The complaint was made to the Mekong River Commission (MRC), the body that oversees regional cooperation in the Mekong Basin.
“Cambodia has written to Laos to request the project be suspended and that Laos bring the project up for discussion with the Mekong River Commission,” Cambodian National Mekong Committee Deputy Chairman Sin Niny told RFA’s Khmer Service last week.
He did not say why Cambodia was objecting the dam project.
Cambodia-based 3S Rivers Protection Network director Meach Mean said the country’s National Mekong Committee had received no response from Laos to the letter and that Cambodia should insist that the project be postponed until further environmental studies are done.
Cambodian villagers living along the Mekong and its “3S” tributaries want their government to ask national brewer Angkor Beer, in which the owner of Mega First has a majority share, to persuade the Malaysian company to stop or postpone construction of the project, he said.
Cambodia, which is building its own dams on Mekong tributaries, is also, along with Thailand, a potential buyer for electricity generated by the dam, which Laos is building as part of its target to become the “battery” of Southeast Asia by selling electricity to its neighbors.
At least 19 NGOs in the region have written to the prime ministers of the four Mekong River Commission countries—Laos, Cambodia, Thailand, and Vietnam— calling on them to suspend the project until further studies are conducted, according to Cambodia-based NGO Forum director Chit Sam Ath.
Activists say plans for the dam require the removal of thousands of truckloads of riverbed from the channel, which will alter the river’s ecology and aquatic habitats.
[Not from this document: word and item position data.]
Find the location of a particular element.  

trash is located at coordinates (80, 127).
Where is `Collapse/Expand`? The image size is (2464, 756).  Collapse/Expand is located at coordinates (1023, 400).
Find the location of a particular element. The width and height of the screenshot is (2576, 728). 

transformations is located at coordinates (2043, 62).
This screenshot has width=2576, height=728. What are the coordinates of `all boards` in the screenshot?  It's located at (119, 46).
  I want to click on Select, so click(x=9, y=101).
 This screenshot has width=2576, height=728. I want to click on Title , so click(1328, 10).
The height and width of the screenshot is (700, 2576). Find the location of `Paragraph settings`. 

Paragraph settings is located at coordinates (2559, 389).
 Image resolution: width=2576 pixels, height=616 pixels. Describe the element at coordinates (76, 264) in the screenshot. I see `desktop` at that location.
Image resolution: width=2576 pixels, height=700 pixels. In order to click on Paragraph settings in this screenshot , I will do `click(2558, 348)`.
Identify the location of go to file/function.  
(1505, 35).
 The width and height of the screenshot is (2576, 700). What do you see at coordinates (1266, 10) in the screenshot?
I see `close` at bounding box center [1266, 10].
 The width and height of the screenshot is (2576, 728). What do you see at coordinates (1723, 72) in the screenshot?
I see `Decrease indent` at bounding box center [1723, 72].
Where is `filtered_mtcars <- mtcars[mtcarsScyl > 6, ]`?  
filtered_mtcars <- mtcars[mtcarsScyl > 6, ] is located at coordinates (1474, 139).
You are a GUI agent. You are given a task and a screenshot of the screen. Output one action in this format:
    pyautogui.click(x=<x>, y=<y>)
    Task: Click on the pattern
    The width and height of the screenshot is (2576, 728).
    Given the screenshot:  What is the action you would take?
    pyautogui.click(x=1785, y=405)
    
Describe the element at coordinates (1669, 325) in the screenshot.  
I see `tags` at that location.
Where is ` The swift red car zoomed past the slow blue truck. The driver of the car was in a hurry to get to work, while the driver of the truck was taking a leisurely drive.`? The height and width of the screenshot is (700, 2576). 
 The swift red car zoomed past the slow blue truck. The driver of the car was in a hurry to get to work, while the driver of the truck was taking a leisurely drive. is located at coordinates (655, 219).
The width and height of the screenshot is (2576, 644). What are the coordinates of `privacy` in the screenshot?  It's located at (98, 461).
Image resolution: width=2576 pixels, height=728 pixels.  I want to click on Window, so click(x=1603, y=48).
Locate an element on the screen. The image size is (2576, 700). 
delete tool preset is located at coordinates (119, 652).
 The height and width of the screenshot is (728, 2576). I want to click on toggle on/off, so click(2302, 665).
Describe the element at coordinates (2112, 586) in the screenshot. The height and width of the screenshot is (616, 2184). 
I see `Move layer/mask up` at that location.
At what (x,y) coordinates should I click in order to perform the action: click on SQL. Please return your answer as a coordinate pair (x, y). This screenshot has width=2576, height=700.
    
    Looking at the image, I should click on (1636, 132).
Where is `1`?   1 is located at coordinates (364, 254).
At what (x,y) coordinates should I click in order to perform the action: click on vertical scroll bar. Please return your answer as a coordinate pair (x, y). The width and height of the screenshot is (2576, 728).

In particular, the dam will severely threaten the already endangered Irrawaddy dolphin that lives in the area, they say.
“We are really concerned about the construction, as the dam will affect natural resources, dolphins, and wetlands,” Chit Sam Ath said.
Notification and consultation
Activists have said Laos is avoiding MRC requirements to consult its neighbors before building the dam by claiming it is not on the Mekong mainstream.
On Sept. 30, after months of preliminary groundwork carried out at the dam site, Laos formally informed the MRC of its plans to build the dam beginning in November, using the organization’s “prior notification” procedures instead of the “prior consultation” process required for mainstream dams.
Laos official have said they do not regard the Hou Sahong to be part of the Mekong mainstream and that the MRC’s definitions of a “mainstream” dam are vague.
International advocacy group Save the Mekong Coalition said in a recent statement that it “totally rejected” Laos’s claim.
“There is absolutely no question that the Don Sahong Dam is a mainstream project that will deeply impact flows and fish migration, and have immense transboundary implications,” it said.
International Rivers hit out at the tour Laos had organized to the dam site as an attempt to sell the project to neighboring countries despite the absence of a regional agreement or proven measures to mitigate environmental or social impacts of the project.
“Their latest attempt to greenwash the Don Sahong Dam cannot hide the environmental and political injustices of the project,” the group’s Southeast Asia director Ame Trandem said in a statement.
Reported by RFA’s Lao and Khmer Services. Written in English by Rachel Vandenbrink.